Chamber music playing doesn’t get better than this. The Pavel Haas Quartet have made two stunning, award-winning, CDs of Quintets by Dvořák and by Brahms with Boris Giltburg as pianist. Now half the Quartet get together with Giltburg again to play all four Dvořák trios, the final Dumky Trio of course, and perhaps you already know the third trio — but the first two were quite new to me.
This is just a marvellous double CD. Here’s Katherine Cooper, writing for Presto Music:
As on the earlier recording of the [Dvořák] Piano Quintet, there are moments when the collective sound is so massive that it hardly seems credible that so few musicians are involved – notably in the final athletic stretches of this first trio (just before the music ebbs away like a mechanical toy running out of battery), in the near-symphonic first movement of the Piano Trio No. 3, and as the three hurtle towards the finishing-line in the first of the six ‘Dumky’ which opens No. 4. (Giltburg switches from his ’beloved’ rather soft-focus Fazioli to a bigger-boned instrument for these two later works, and both string-players match its brawn head-on).
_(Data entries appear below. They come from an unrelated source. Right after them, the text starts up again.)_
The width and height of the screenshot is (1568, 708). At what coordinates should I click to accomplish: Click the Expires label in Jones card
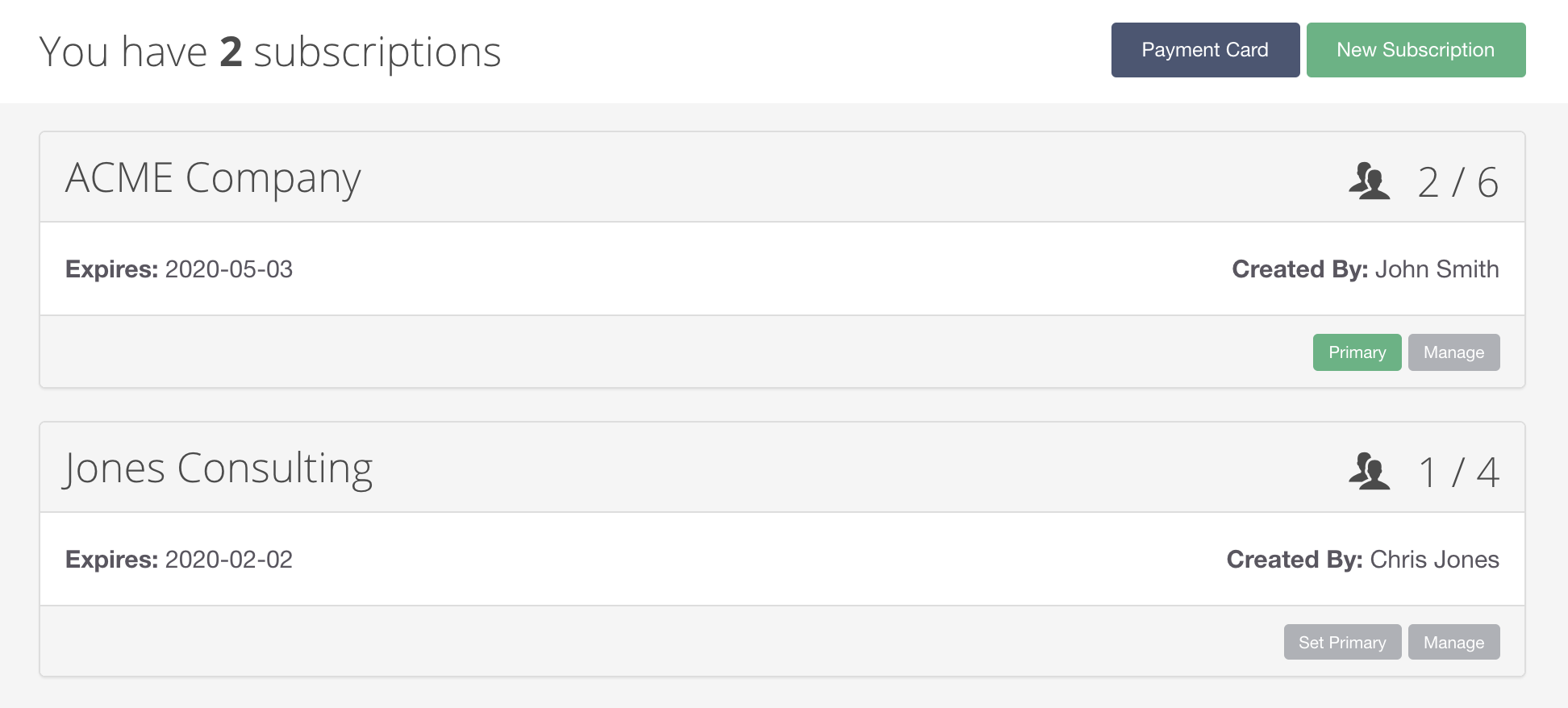coord(111,560)
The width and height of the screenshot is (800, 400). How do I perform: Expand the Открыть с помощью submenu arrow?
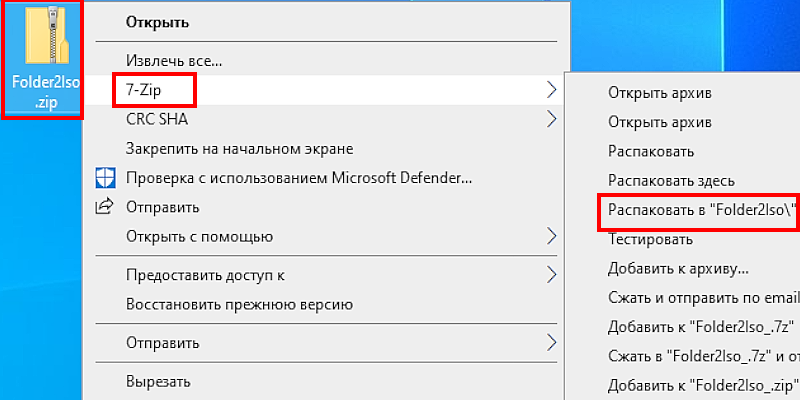point(551,236)
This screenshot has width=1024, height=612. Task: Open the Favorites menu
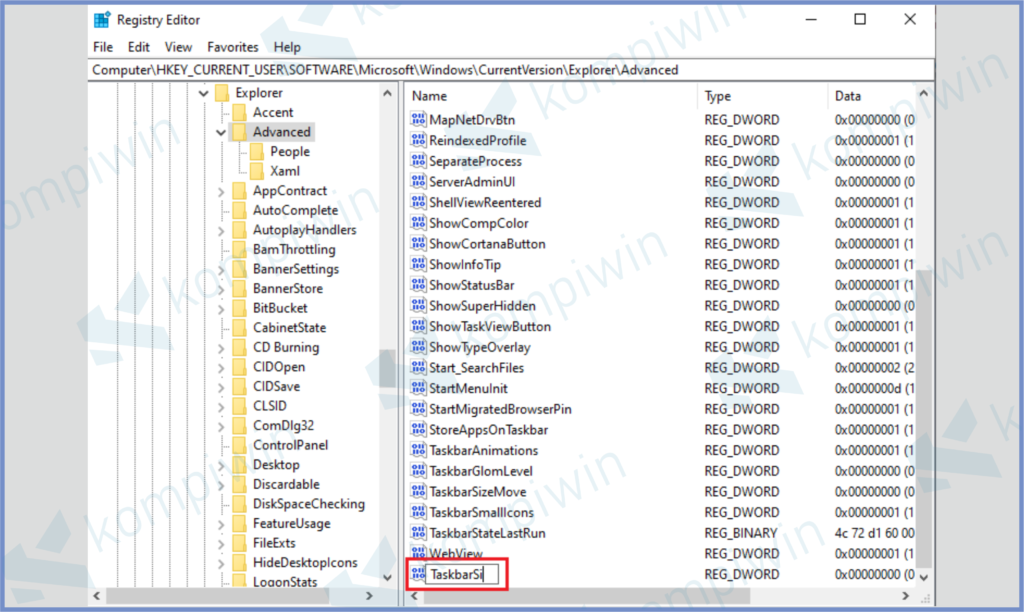click(x=232, y=47)
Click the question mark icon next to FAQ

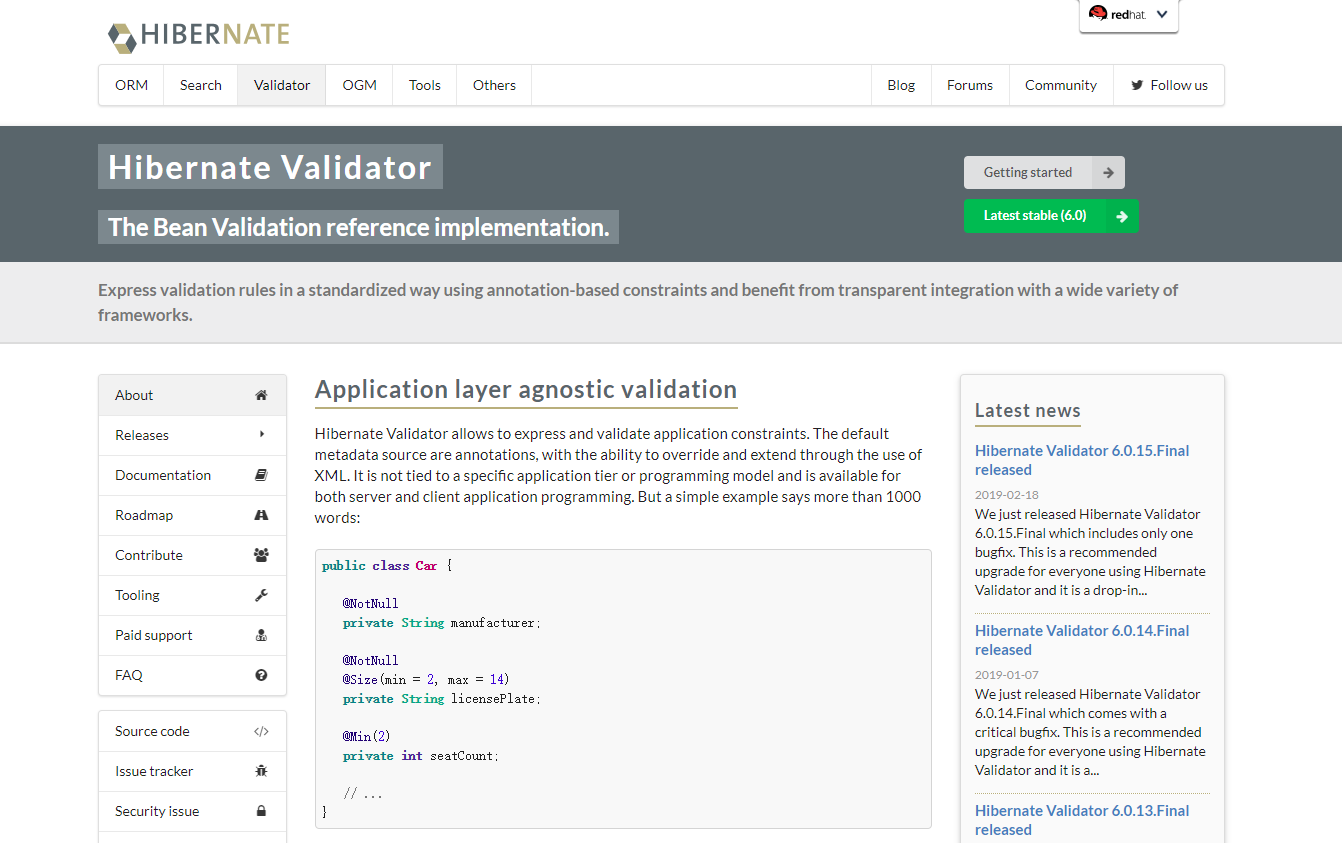[x=261, y=675]
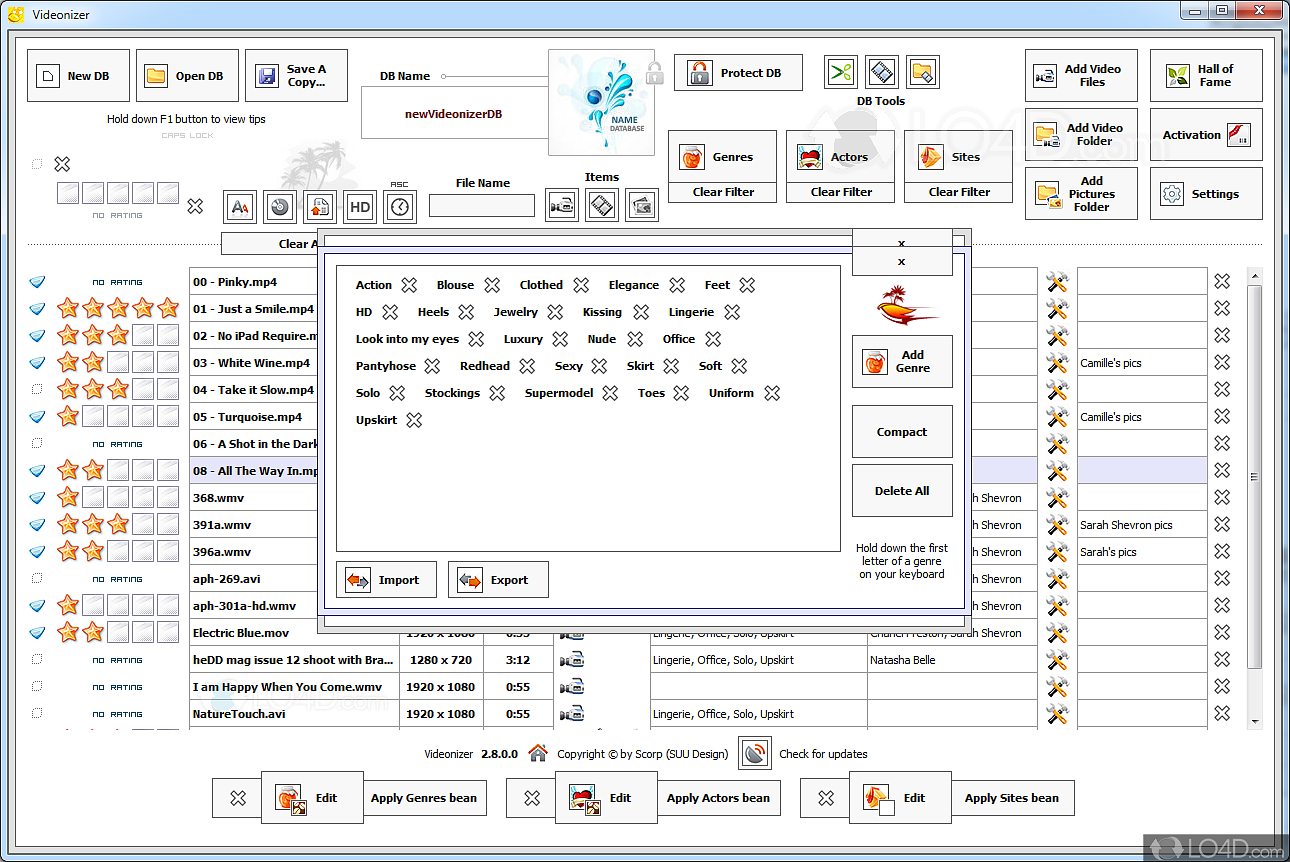The image size is (1290, 862).
Task: Set third star rating for 03 - White Wine.mp4
Action: click(118, 363)
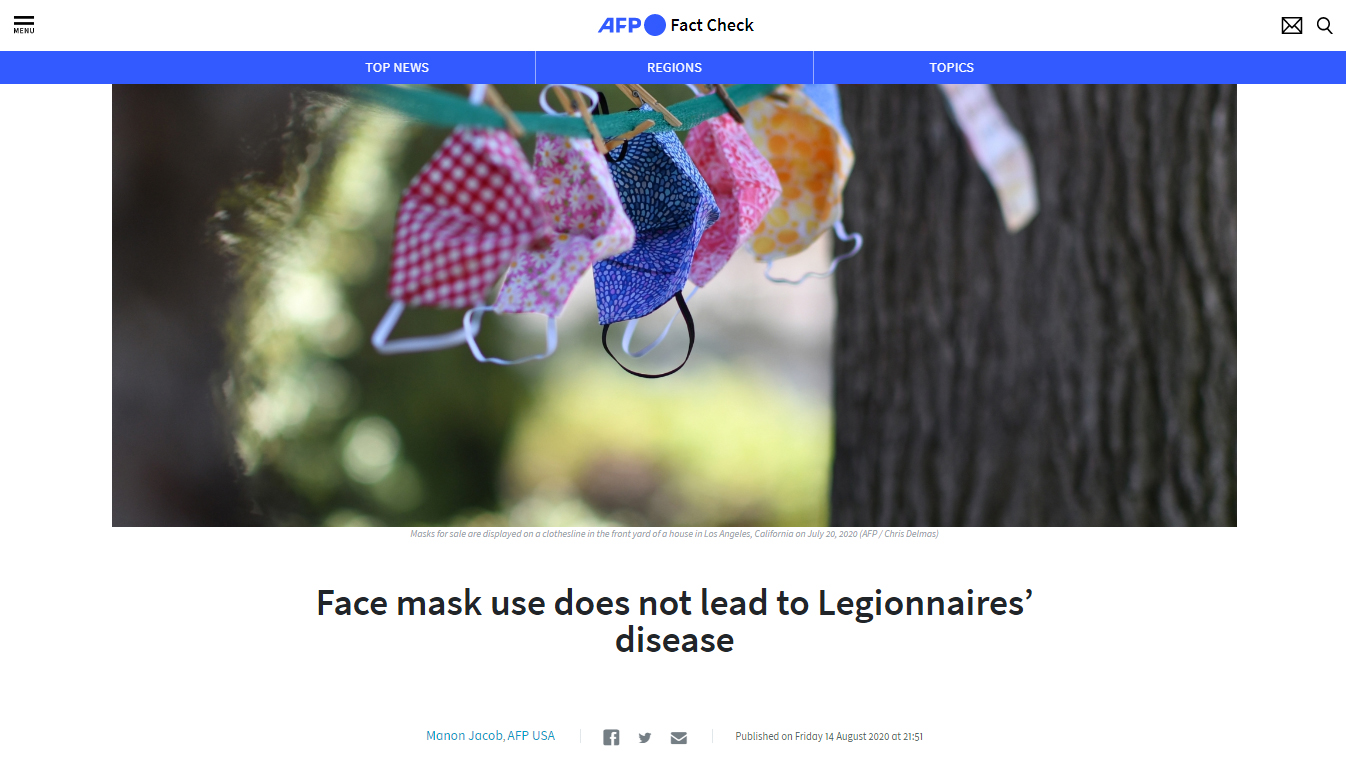Open the newsletter envelope icon in header
1346x768 pixels.
[x=1292, y=26]
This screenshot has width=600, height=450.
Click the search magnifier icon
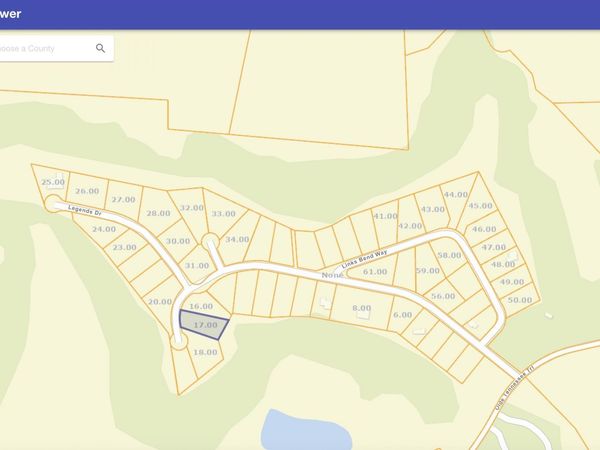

The more introspective stretches are also beautifully done, not least the slow movements of the second and third trios (both composed in the aftermath of bereavement): the muted colours of that Fazioli really come into their own in the lovely elegy for Dvořák’s daughter in No. 2, and Jarůšek and Jarůšková respond in kind with a fragile lyricism that’s enormously touching.
A triumphant debut for this new super-trio, then, and one which whets the appetite for whatever they might choose to record next.
The reviewer at Europadisc is equally enthusiastic, concluding about the Dumky Trio:
Here, above all, these performers are in their element, and they deliver performances that are richly satisfying, exploring the full spectrum of tone colours, and combining penetrating introspection with infectious high spirits. The fast passages of the second Dumka are enough to lift anyone from despondency, while the strings’ ethereal response to the piano’s opening phrase in no.3 is a thing of wonder, as is the rounded tone of the piano’s single-line continuation. The fourth Dumka has a deliciously deliberate tread; the exultant opening of the fifth rings out, its glorious cello line punctuated by pizzicato violin chords; and the sixth and final Dumka is underpinned by wonderfully resonant cello fifths, giving way to spectacularly full-throttle tuttis. Make no mistake, this is Dvořák playing of the highest order and – even against some strong competition – these performances as a whole set a new benchmark in this marvellous quartet of works. Urgently recommended!
Yes indeed. This really is wonderfully good!